• Question: Do you believe that abortion is murder or emergency contraception? Some people argue that as soon as a baby is conceived it is alive and human, but others argue; How can a ball of cells be called human? What is your opinion on the matter?

    Asked by caragh26 to Meeks, Stephen, Tom on 24 Jun 2010 in Categories: .
    • Photo: Stephen Curry

      Stephen Curry answered on 23 Jun 2010:

      Well caragh26, that is a very difficult and controversial question. But also a very important one.

      In the UK and many other countries abortion is not murder since it is not illegal. But of course many people are not happy that it is permitted by law, often for religious or moral reasons.

      In my opinion the great difficulty with the ‘abortion issue’ is that it is in fact two issues: the rights of the foetus and the rights of women over what happens to their bodies.

      For some people the question of the rights of the foetus is determined by the time at which they think the growing embryo ‘becomes human’. By UK law that time point effectively starts at 24 weeks into the pregnancy. This time limit is considered to be the age at which the foetus could survive outside the womb.

      Personally, that particular rationale has always seemed a bit arbitrary to me because a younger foetus has the potential to reach this age – to become human. Therefore my wife and I would never take the decision to terminate a pregnancy.

      However, many people take a different view and I agree that they should have that choice. I imagine that most people consider the situation extremely carefully before making the decision to terminate since, even if you think ‘technically’ that you are not ending a life by an abortion, it is likely be a very emotional and difficult decision.

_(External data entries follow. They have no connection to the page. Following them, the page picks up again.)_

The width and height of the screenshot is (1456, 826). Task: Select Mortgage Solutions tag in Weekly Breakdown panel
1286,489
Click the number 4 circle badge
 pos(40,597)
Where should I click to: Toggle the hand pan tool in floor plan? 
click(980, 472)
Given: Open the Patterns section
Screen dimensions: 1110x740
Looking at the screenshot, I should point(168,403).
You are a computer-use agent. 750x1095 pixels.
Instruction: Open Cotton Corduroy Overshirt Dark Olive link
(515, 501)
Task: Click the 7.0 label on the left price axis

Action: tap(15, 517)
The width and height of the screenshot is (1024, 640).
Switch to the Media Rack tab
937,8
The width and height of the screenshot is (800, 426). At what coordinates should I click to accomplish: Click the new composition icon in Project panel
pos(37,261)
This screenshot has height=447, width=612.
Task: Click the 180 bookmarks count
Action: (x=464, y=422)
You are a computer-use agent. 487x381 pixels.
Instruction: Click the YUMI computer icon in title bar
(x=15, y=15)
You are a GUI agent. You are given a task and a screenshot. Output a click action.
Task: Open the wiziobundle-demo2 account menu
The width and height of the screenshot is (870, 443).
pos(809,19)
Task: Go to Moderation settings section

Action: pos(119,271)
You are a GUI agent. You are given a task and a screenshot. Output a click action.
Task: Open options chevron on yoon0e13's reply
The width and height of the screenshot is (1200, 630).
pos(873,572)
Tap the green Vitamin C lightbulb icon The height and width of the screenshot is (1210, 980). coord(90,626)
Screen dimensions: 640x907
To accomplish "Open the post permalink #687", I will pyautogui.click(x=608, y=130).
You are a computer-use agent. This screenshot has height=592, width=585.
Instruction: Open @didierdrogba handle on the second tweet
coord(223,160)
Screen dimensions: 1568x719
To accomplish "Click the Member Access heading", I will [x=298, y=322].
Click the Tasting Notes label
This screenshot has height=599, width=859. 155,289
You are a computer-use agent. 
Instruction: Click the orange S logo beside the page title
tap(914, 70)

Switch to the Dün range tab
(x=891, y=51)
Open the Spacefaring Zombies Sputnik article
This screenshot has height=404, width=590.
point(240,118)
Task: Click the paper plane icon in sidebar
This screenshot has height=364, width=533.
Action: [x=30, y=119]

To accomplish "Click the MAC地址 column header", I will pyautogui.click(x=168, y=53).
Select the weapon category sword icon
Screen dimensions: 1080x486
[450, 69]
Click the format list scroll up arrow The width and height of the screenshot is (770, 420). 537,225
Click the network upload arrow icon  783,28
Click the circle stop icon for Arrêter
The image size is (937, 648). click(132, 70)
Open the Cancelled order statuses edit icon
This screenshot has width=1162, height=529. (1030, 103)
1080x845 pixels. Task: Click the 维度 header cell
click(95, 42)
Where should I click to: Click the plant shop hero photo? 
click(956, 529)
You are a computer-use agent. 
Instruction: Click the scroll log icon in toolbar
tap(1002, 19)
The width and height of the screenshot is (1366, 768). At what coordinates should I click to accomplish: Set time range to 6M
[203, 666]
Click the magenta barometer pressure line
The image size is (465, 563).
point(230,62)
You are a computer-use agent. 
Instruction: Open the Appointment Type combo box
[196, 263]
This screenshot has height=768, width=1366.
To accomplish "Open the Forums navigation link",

    • Photo: Marieke Navin

      Marieke Navin answered on 23 Jun 2010:

      Hi Caragh. I don’t believe it is emergency contraception, I really don’t – it’s way too far down the line for contraception. I do believe in the morning after pill for that because accidents can happen. I agree with early abortion. As in I agree with a woman’s right to choose. It isn’t for a long time that the baby starts to become human-like and aware and move and things and these are long after the window for abortion. I don’t think a ball of cells is human, but it has the *potential* to be human, but ultimately I think in the very early days it is the mother’s right to choose. After a cut off point, the baby has rights i think, but for me this is quite a bit before the 20 week window.

    • Photo: Tom Hartley

      Tom Hartley answered on 24 Jun 2010:

      This is a really interesting question, but it is not really a scientific one, so I am going to give you my opinion – I don’t think there is a right answer; we have to go along with what the majority of people think in a democracy.

      I don’t think either of the two options you’ve given me are right. When an egg is first fertilized it is just a single cell, albeit one with the potential to develop into a human being. Stopping the fertilized egg from developing beyond this stage doesn’t seem anything like murder to me. At the end of nine months an unborn baby is more or less identical to one that has been born the day before. It would not be OK to kill a fetus at this point. Somewhere in between we get to a point where (even if we don’t think of it as murder), it is not acceptable to deliberately kill the developing human.

      One type of emergency contraception is a pill that can be taken to stop pregnancy very early on after fertilization but before the embryo has implanted itself in the womb. I don’t think this is a problem, but it is a strong drug, so it would be better to avoid this (by using regular contraception).

      As women have to take the risks associated with pregnancy and childbirth, it is right that they should have control over their fertility, and should be able to stop a pregnancy if it is ethical to do so. Because effective contraception is now freely available we should do our best to avoid these horrible ethical dilemmas (much harder for the pregnant woman than for anyone else). It’s easy to imagine circumstances when it would be almost impossible for a woman to go through with a pregnancy. Ultimately women who are denied access to medical abortion might resort to non-medical approaches which can be very dangerous, so overall I am in favour of controlled access to medical abortion.

      As a man, my view is less important. But I think abortion is a little too easy at present, and we should do more to encourage alternatives and to support mothers who are torn about their decision to go through with pregnancies if it is at all feasible. This is only my view and I know many people would disagree with it, which is why I am glad we live in a democracy where we can all contribute to these decisions.